I recently launched a side-project I had been working on for the last several months, Chord Assist. Whilst this guitar is made up of many different moving parts, at the centre is the brain of the conversational tool. Whilst I made use of dialogflow to build this functionality, I needed to make use of some server-side component to handle the logic of the conversational tool that could not be handled inside of dialogflow itself (known as fulfilment). For this I decided to use the Kotlin Client Library for Actions on Google!
Note: This project is completely open-source and can be found here. You can also view the client library details here.
For previous fulfilment requirements I made use of Firebase Functions and Javascript – this was a great approach and allowed me to easily get some backend logic implemented and deployed. Don’t get me wrong, I love Firebase Functions and enjoy writing javascript and if a tool gets a job done then it is fine to use by me! However, some languages allow you to write more concise and readable code – which is where Kotlin comes in. When I heard about the Kotlin Client Library for Actions on Google I got pretty excited to use it. I think this will be a more accessible entry point for many communities, not only due to a sense of familiarity but also due to the simplicity in implementation.
One thing that instantly comes to mind when comparing the two is the handling of asynchronous requests. Whilst using Promises in Javascript may not be a trivial task to all, the use of these within Dialogflow intents is not clearly documented. When using the Kotlin Client Library, you do not need to treat intents that handle asynchronous code differently – the response will be returned to the client when it is ready. Because a lot of fulfillments will be using async code, I feel this is a huge deal breaker in terms of simplicity when it comes to implementation.
As a result, the Kotlin Client Library provided a simple way for me to write more concise and readable code for my conversational fulfilment.

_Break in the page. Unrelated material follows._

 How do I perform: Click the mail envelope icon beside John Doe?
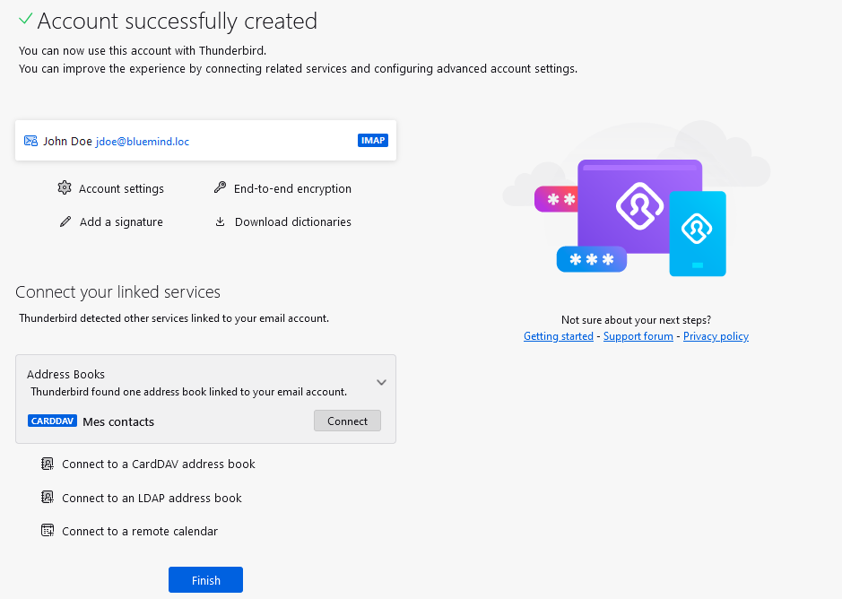(x=30, y=141)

I hope this post inspires you to want to do the same! And with that said, let’s take a dive into how the Chord Assist conversational tool was built.
We start off with our application class, this class extends the provided DialogflowApp class. I don’t want to dive too much into it here, but it’s important to know that we must provide a class which does so as this is what will be used to handle the fulfilment of our conversational tool.
class ChordAssistApp : DialogflowApp() { }
If you jump into the source of the DialogflowApp class you’ll notice a few things that it gives us access to. To keep things simple in this post, the main thing that we’ll be making use of here is the getResponseBuilder() function. This is essentially a helper function that takes the current request from the current intent and uses the data within that to instantiate a response object with the required conversation data. At that point we have everything that we need to build a response, except for the content that is to be served to the user.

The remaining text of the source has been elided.